I accept that the State, at the same time, has a right and a duty to exercise reasonable measures of protection for young people. I accept also the evidence which I seem to be getting in postal lobbying coming in every day, that excessively free access to contraceptives may, with very young people, lead not to fewer illegitimacies but to more, may lead them into situations — I am not going to go into great detail on this — may lead them prematurely into situations they are not able to handle.
If that is so there is a case for having a lower age limit — I am not even sure that it will be possible to enforce it; I do not believe that it is enforced even now — above which the State, in my opinion, should decriminalise the thing altogether, subject to reasonable precautions for public decency and the absence of advertising and at which all sorts of people can be genuinely and reasonably offended. I accept there is a case for protecting young people up to a certain age, but I have not made up my mind what that age should be and I am not sure what I will say if the matter is debated here.
The effect of this legislation will be to put an extra implement into the hands of those who say that age should be 18 years. Perhaps it should be 18 years but I am inclined to think that age is too low.

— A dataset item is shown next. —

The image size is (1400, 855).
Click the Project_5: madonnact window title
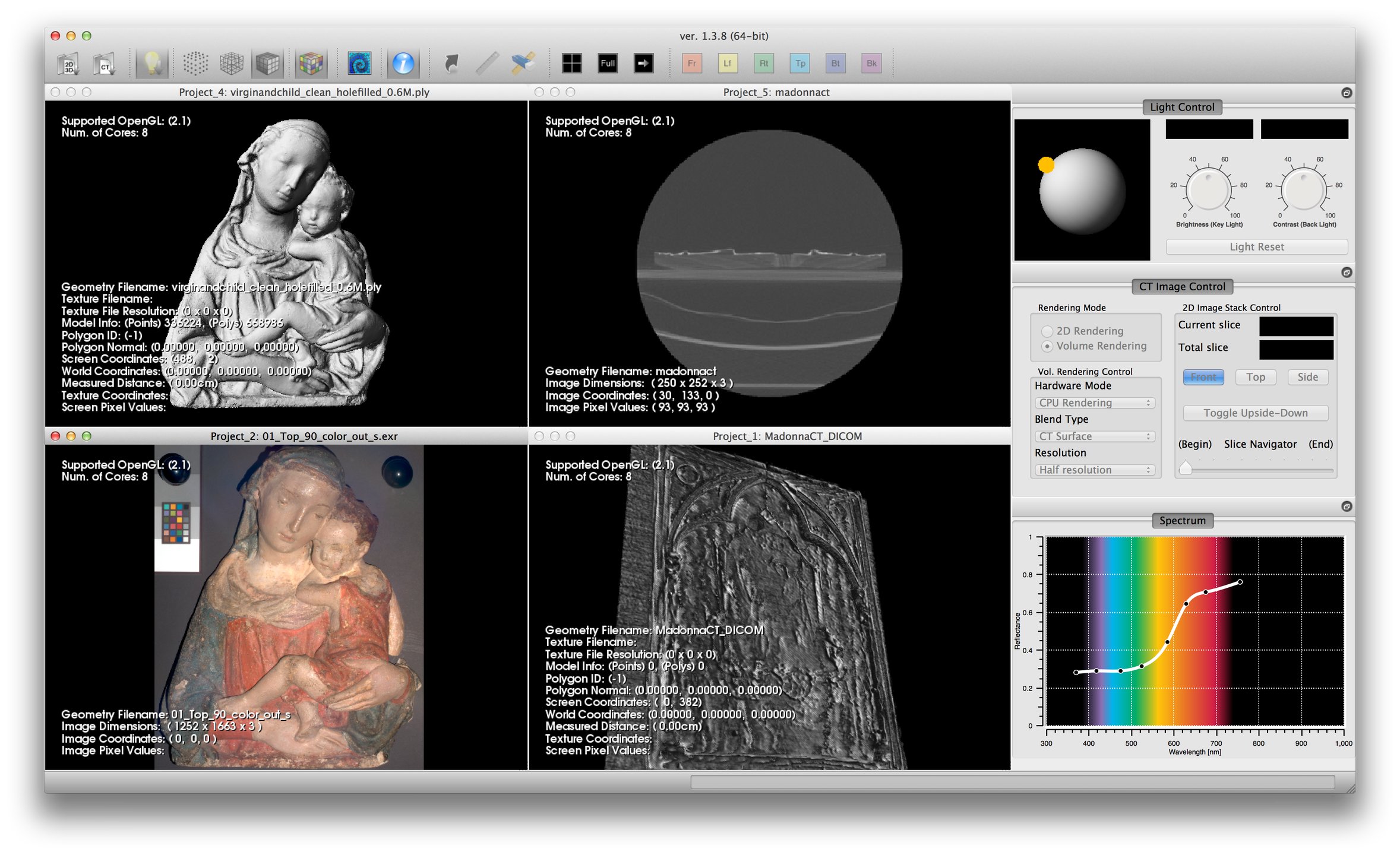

I am not sure any age limit can be effectively enforced, but assuming in favour of such legislation that it can be enforced, in my view 18 years is a bit too low, although I may change my mind about that. If I am right in thinking 18 years is too low, this Bill will deliver an implement into the hands of those who think otherwise.
I am sorry to have struck a dissenting note. I know the Bill is very well intended and I would like to compliment the Law Reform Commission on their work and the Minister on having taken their work seriously, which is something too seldom done, but I do not think it would be right if the Bill passed through Second Stage before some general reservations were expressed about the principles behind it.